> Auftrag 1:
Beantworten Sie anhand der Meldung über das Zugunglück in Kairo die folgenden Fragen.
(a) An welchem Wochentag ereignete sich das Unglück?
(b) Wie viele Menschen wurden laut der Meldung verletzt?
(c) Was brach aus, nachdem der Zug auf den Prellbock aufgefahren war?
> Auftrag 2:
Schreiben Sie aus der Meldung über das Zugunglück in Kairo den Abschnitt von „Ägypten: Tote und“ bis einschließlich „Unfall ausgelöst haben.“ wortgetreu ab.
> Auftrag 3:
Schreiben Sie die Meldung über das Zugunglück in Kairo im Anschluss an ihren letzten Satz weiter.

> Vorliegender Text:
------

Ägypten: Tote und Verletzte bei Zugunglück in Kairo

Aktualisiert um 23:52 Uhr

Aus zunächst unbekannter Ursache kam es am Mittwoch in Kairo zu einem schweren Zugunglück. Mehrere Menschen starben. Medienberichten zufolge könnte ein Streit unter Lokführern den Unfall ausgelöst haben.


Bei einem Zugunglück am Hauptbahnhof von Kairo sind mindestens 25 Menschen ums Leben gekommen, weitere 47 seien verletzt worden. Nach Angaben unterschiedlicher Medien war der Zug bei der Einfahrt in den Bahnhof mit überhöhter Geschwindigkeit frontal und ungebremst auf den Prellbock aufgefahren. Anschließend brach ein Großbrand aus.

------

> Bereitgestellte Angaben:
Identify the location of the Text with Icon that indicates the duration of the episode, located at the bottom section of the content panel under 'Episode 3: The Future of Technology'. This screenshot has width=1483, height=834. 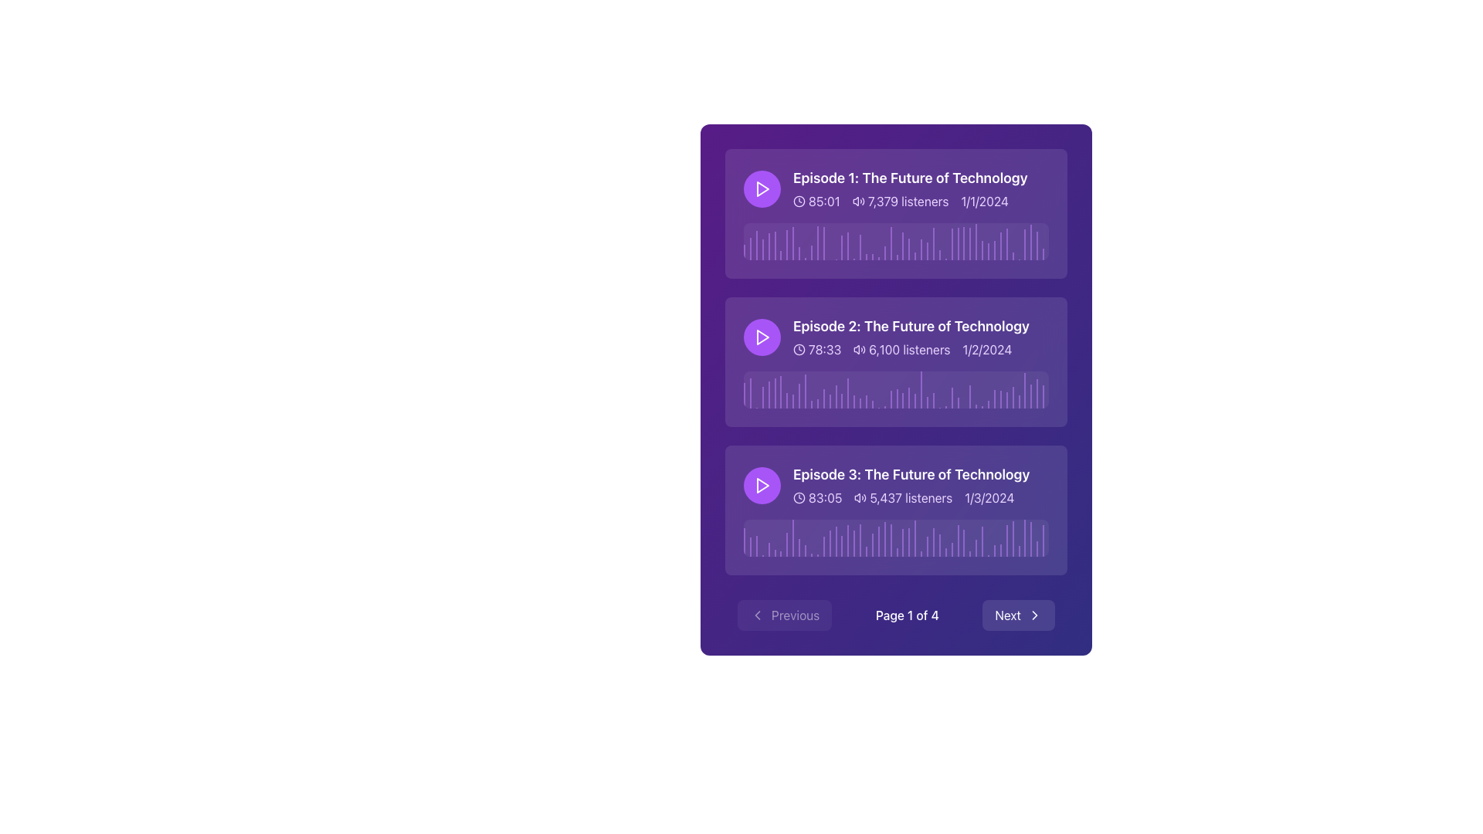
(817, 498).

------

> Ergebnis 1:
(a) Am Mittwoch.
(b) 47 Menschen.
(c) Ein Großbrand.

> Ergebnis 2:
Ägypten: Tote und Verletzte bei Zugunglück in Kairo

Aktualisiert um 23:52 Uhr

Aus zunächst unbekannter Ursache kam es am Mittwoch in Kairo zu einem schweren Zugunglück. Mehrere Menschen starben. Medienberichten zufolge könnte ein Streit unter Lokführern den Unfall ausgelöst haben.

> Ergebnis 3:
Die Ursache für den Zugunfall ist möglicherweise ein Streit zwischen Lokführern gewesen. Wie die tagesschau mit Verweis auf den Generalstaatsanwalt berichtet, sei es kurz vor dem Unglück zu einem Streit gekommen. Laut Generalstaatsanwalt Nabil Sadek verließ der Lokführer des Unglückszuges im Streit mit einem anderen Lokführer, der ihn mit seiner Lok geschnitten hatte, sein Triebfahrzeug, ohne vorher die Bremsen zu betätigen.

Dem Bericht zufolge reichte der ägyptische Verkehrsminister Hischam Arafat bereits seinen Rücktritt ein.

Das Schienennetz in Ägypten wird seit Jahren vernachlässigt und befindet sich in einem schlechten Zustand. Laut Statistikbehörde gab es 2017 insgesamt 1.792 Zugunglücke in dem Land.